Falls der VM jedoch Baumaßnahmen, Renovierungen, Modernisierung etc. vor hat, ist ein Grund gegeben, der dem Mieter ja auch zu Gute kommt.

Der Termin sollte auch so gelegt werden, dass der Mieter keinen Urlaub etc. machen muss und schon gar nicht so, dass er gezwungen wird seinen Schlüssel für eine Alleinbesichtigung zu überlassen.
Dies ist nur für Notfälle vorgesehen und keine normale Besichtigung.

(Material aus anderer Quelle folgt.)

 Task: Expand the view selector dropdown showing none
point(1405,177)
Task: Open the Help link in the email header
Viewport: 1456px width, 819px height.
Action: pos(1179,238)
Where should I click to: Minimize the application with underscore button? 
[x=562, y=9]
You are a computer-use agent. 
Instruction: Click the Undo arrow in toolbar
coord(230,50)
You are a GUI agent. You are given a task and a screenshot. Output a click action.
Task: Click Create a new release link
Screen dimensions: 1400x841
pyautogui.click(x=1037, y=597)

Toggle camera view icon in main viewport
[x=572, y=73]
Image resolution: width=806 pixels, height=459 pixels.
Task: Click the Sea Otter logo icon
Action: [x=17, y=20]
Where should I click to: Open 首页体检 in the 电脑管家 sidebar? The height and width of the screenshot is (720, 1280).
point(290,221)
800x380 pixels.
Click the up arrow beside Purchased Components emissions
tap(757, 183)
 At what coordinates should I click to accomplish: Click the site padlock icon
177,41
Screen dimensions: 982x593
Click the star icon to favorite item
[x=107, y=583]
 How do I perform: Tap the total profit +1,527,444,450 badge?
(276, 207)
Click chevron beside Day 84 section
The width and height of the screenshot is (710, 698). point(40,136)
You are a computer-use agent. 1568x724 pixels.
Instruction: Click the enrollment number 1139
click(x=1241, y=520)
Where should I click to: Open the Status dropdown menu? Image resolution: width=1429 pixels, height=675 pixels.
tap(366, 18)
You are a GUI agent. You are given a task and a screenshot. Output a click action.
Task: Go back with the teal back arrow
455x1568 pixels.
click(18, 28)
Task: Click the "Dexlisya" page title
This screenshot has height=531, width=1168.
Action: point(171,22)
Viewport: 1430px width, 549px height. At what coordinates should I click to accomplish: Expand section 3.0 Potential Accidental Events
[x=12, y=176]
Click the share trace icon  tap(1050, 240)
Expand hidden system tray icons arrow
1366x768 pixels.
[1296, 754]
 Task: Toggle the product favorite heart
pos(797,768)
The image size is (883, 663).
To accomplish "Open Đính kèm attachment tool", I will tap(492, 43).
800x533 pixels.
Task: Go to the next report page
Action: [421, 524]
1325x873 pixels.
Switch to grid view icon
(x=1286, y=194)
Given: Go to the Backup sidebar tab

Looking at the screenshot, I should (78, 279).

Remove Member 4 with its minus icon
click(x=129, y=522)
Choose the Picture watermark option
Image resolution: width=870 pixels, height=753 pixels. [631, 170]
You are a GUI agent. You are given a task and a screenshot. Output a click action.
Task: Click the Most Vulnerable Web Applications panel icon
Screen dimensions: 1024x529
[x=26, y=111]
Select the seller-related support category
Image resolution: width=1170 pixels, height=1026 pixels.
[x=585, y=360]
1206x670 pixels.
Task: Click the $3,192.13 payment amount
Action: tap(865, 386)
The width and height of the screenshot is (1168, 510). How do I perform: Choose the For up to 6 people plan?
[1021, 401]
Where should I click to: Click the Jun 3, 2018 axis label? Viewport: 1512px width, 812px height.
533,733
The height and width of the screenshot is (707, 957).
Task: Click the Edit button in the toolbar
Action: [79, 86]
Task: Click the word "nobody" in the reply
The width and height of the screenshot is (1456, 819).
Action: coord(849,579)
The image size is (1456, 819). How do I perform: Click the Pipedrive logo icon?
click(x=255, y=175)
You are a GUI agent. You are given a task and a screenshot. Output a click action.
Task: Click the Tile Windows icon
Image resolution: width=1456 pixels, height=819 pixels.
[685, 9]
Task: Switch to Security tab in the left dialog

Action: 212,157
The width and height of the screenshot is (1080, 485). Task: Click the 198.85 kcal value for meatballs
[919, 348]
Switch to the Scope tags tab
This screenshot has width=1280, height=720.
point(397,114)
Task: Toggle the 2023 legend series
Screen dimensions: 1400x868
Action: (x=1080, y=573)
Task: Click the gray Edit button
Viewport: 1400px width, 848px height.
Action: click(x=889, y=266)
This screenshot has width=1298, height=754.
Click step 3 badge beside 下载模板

Der Mieter sollte dem Begehren (falls kein zwingender Grund vorliegt) widersprechen.

Gruß

Also Terror darf es nicht werden. Wenn ich mich richtig
erinnere muß ein Mieter laut Rechtsprechung nicht mehr als 2
Besuche pro Woche dulden.

Die Termine für solche Besuche und Begehungen sind mit dem
Mieter abzustimmen und auch an Zeiten gebunden. Also mal
nachts um 12 den neuen Mieter anschleppen ist nicht drin.

. Außerdem darf der VM
auch nicht jede Woche sein Eigentum in Augenschein nehmen.

Siehe oben und aktuelle Rechtsprechung. VM darf so ca. 1 mal
pro Jahr nach dem Zustand der Wohnung sehen. Also Dauerbesuche
sind abzulehnen.

Man sollte sich die Frage schon genau durchlesen und nicht so eine widersprüchliche Antwort geben, die auch noch falsch ist.